The simultaneous juxtaposition of the two extremes – complete happiness and complete heartbreak – is bewildering. My mind reels, unable to comprehend the scale of what is happening. At times like these, it’s best to simply focus on walking. Breaking down – in a pour of tears or alcohol or both – threatens to destroy me in a way that would be unrecoverable.

It’s best to just focus on the immediate reality, and the tighter the focus the better. There is nothing to be done about lost loves and money when you are wandering the dangerous streets alone. The cop picks me up and puts me in the back of the cruiser to drop me off on the other side of the bridge. I try to chat him up but barely make any sense. He points me toward Bourbon Street and peels out of the gas station.

Of course – of course – this is where the most interesting part of the evening actually begins. The city is still full of people – as it should be in New Orleans – and even away from Bourbon Street I come across groups of people in the mood to celebrate. In my giant Santa suit I’m the thing to celebrate. People rush up to me, give me hugs and ask for presents. Everyone takes pictures and videos. Lascivious posing with a gay couple. Gang signs with a crowd of street thugs. A group of college students some of whom turn out to speak pretty good Russian. Family people (yes, in New Orleans even family people can be out until five in the morning drinking). I don’t have a single picture from that night, but a myriad of stranger have stacks of them.

Interesting note. When asking for presents, most people asked for world peace. Maybe it’s because when one is bathed in the drunken and cozy glow of New Orleans, it is hard to ask for anything else. Maybe we are not entirely doomed as a species.

In this manner I walked the length of Bourbon Street. Hung around on a corner with three flirtatious black guys in nice suits and then got into a cab and made the final (and affordable) ride to the empty apartment. I opted to walk the last few blocks, greeted by the sun and the neighborhood rooster.

And I just stood for a moment on an empty street corner.

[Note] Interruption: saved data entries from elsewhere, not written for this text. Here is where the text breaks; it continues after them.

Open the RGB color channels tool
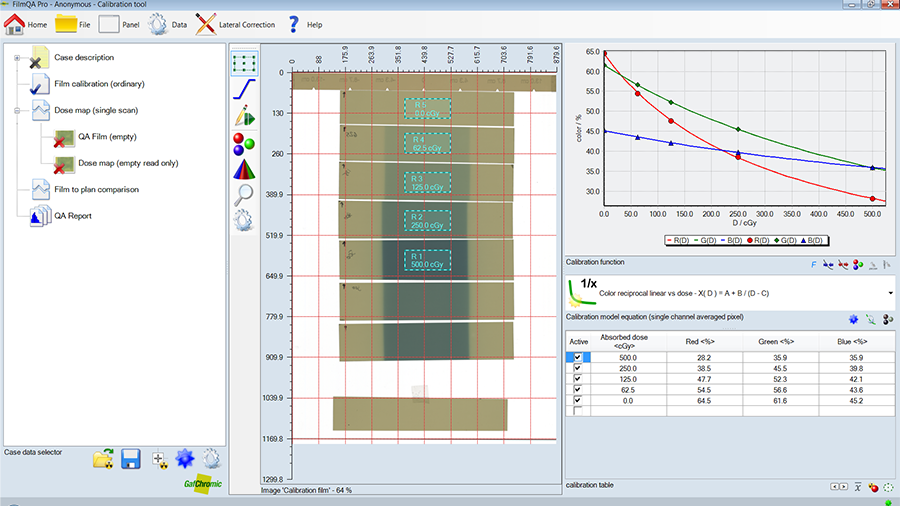 (x=244, y=142)
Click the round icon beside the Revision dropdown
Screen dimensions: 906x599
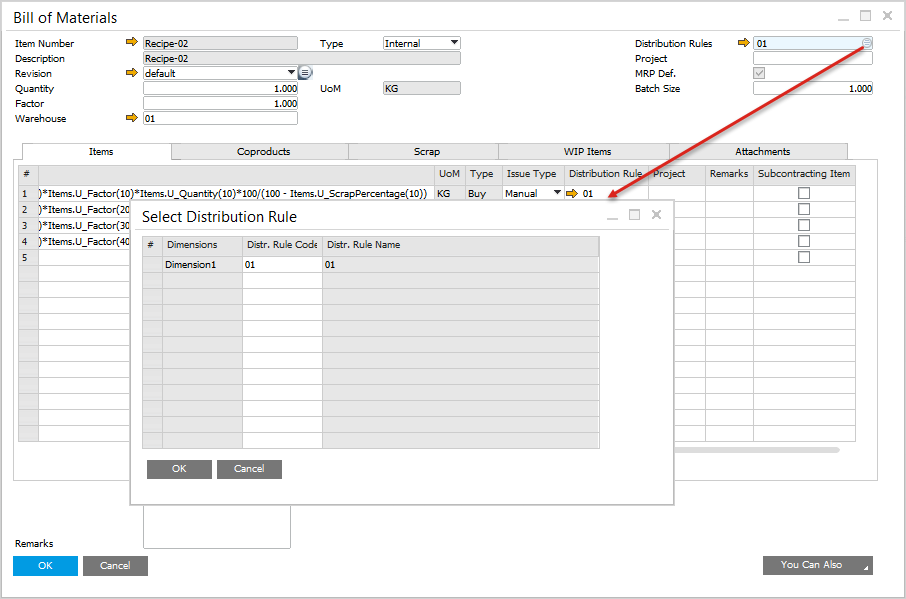pyautogui.click(x=305, y=73)
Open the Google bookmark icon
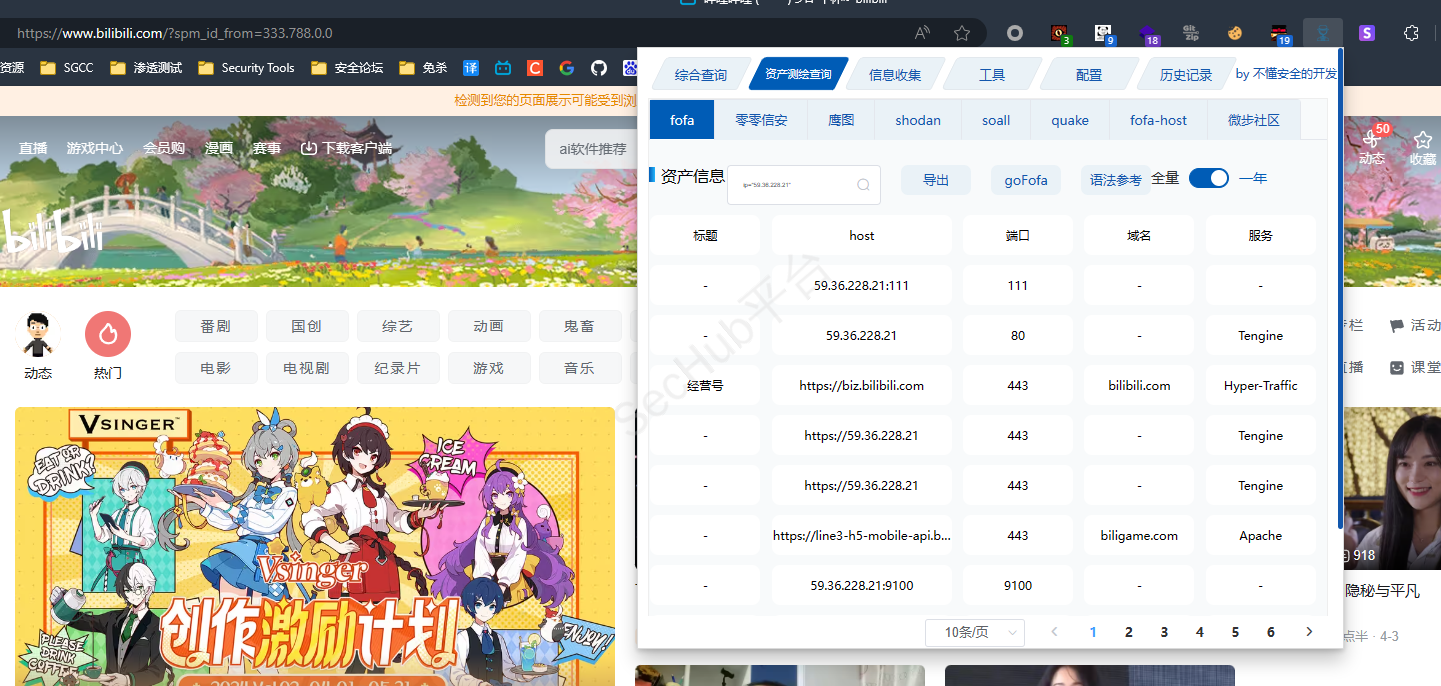Screen dimensions: 1441x686 [x=566, y=68]
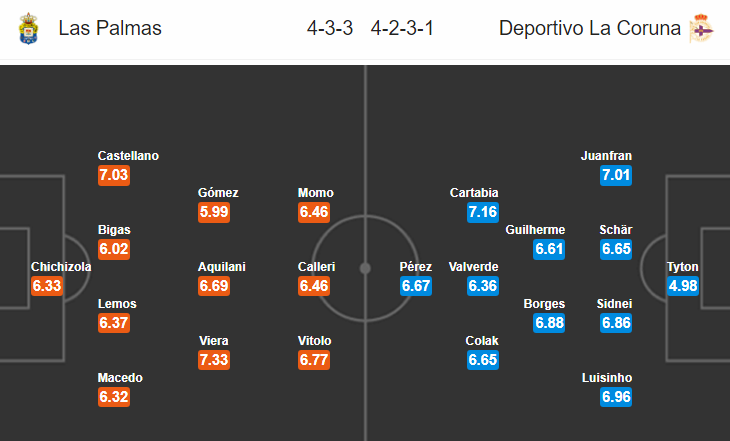Select the 4-3-3 formation text
Screen dimensions: 730x441
pos(330,28)
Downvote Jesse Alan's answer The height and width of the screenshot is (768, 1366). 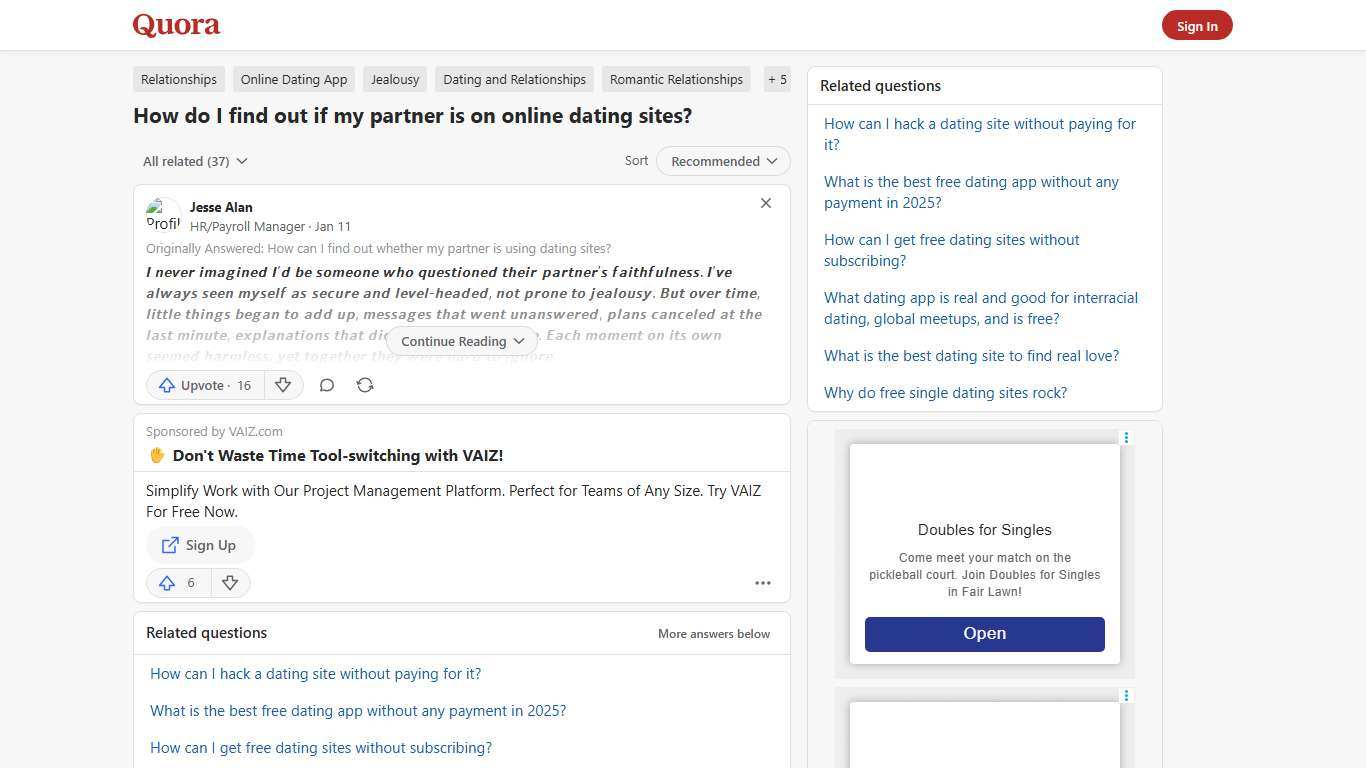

With the rising sun, the sweet afterglow in my heart, and the presence of New Orleans thick and saturated all around me, this moment was simply right. It was joy, terror, exhaustion, hope, dream, soul… Naked, honest, utterly vulnerable. Everything rolled up, pressed together, distilled and purified like the finest spirits and the dirtiest sweats, the moment was flowing into every nerve ending. This is why I had come here, this weird, twisted, right moment.